Now is the time to write your politicians and tell them no more continuing budget resolutions.
   Continuing budget resolutions allow big government politicians and bureaucrats to keep spending on our credit cards.

   For obvious reasons, big government people will lie and claim our government will shutdown - unless Congress produces a continuing resolution to allow the government to keep on spending all it wants to spend. 
   This claim sounds ominous, but it's a lie.  It is a little like saying your family will shut down if it cuts up overdue credit cards.  Limiting your ability to spend more than you have does not mean your family is going to starve to death while living on the streets.  If you cut up your credit cards you WILL need to cut out spending some money.  It's unlikely you will cut out the things you need to survive. 
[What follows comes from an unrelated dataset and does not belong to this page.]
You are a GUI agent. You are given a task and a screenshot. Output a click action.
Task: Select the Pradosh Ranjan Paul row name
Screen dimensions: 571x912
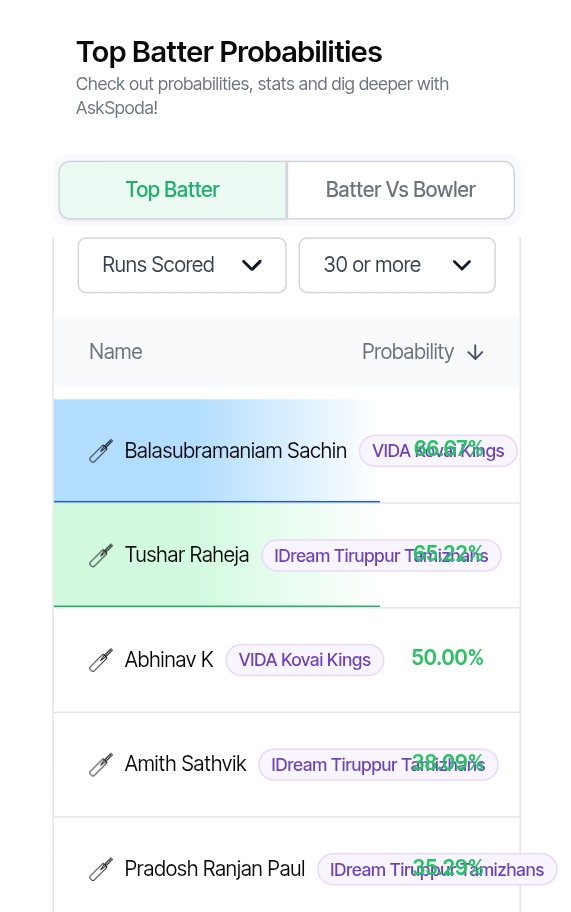click(x=215, y=869)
   The Obama Administration is also not likely to cut off spending for people's survival, with spending continuing for things like the military, social security and Medicare.  Of course, to get a continuing spending resolution the politicians will threaten all kinds of dire consequences - but they cannot stop (and will not need to stop) spending on critical programs.
   The government takes in taxes and other revenues every day of the year.  It will still be able to spend this money on critical programs.  Even if the Obama Administrations decides to squander it on more foolish spending plans, the government will still be in business. 
   Despite the truth, expect lying socialist democrats, big spending statistic politicians in both parties and the lame stream media to start warning that Social Security and Medicare are in danger, and we must have an unlimited credit card during wartimes or the military won't be supported or paid.  These lying government people want to frighten you into believing that cutting up Big Government's credit card means the nation has no more money for critical needs - that's just not true.